Cory Booker launches 'Justice' tour, aiming for surge in U.S. presidential bid

Democratic U.S. presidential candidate Senator Cory Booker (D-NJ) speaks at the North America's Building Trades Unions (NABTU) 2019 legislative conference in Washington, U.S., April 10, 2019. REUTERS/Yuri Gripas

By Joseph Ax

NEWARK, N.J. (Reuters) - U.S. Senator Cory Booker held the first major rally of his presidential campaign on Saturday in the city that launched his political career, saying America "can't wait" any longer to address the country's deep divisions and urgent problems.

The rally took place in Newark, New Jersey, Booker's adopted hometown, where he built a national profile as mayor from 2006 to 2013 before winning a Senate seat. The event, which kicked off a two-week "Justice for All" multistate campaign tour, comes as Booker, 49, remains wedged in the middle of a crowded pack of Democratic hopefuls.

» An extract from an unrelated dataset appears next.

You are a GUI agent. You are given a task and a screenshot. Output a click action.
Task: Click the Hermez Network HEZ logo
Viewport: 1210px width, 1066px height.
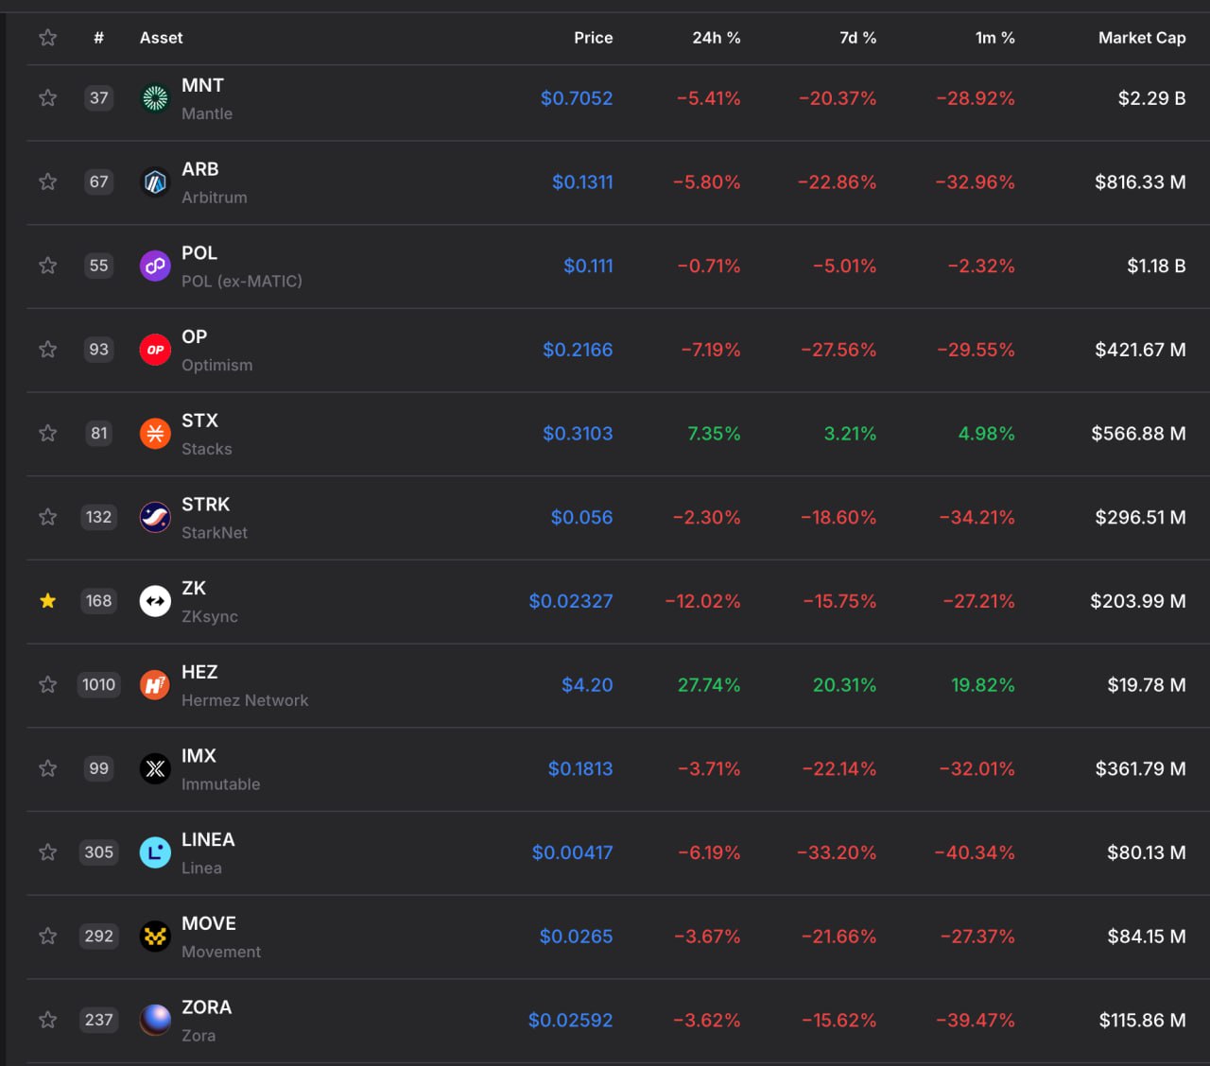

Booker's 30-minute speech relied on some of the same themes of unity and compassion that he has touted throughout his campaign, arguing that defeating U.S. President Donald Trump in 2020 will require an inclusive approach to combat the Republican chief executive's often no-holds-barred brand of politics.

"We have to decide whether we will choose division and blame - or if we will do the hard work of conquering fear with faith, apathy with action, and hatred with love," Booker said. "The president wants a race to the gutter and to fight us in the gutter. To win, we have to fight from higher ground in order to bring this country to higher ground."

Booker also laid out a specific liberal policy vision, even as he warned that Democratic voters should favor pragmatism over ideological purity. He vowed to pursue Medicare-for-all, legalize marijuana, end mass incarceration and create "baby bonds" - government-backed savings accounts designed to close the racial wealth gap.

The high-profile rally marked a shift for the Booker campaign, which thus far has emphasized more intimate events in key early voting states to introduce him to voters while building up staff on the ground.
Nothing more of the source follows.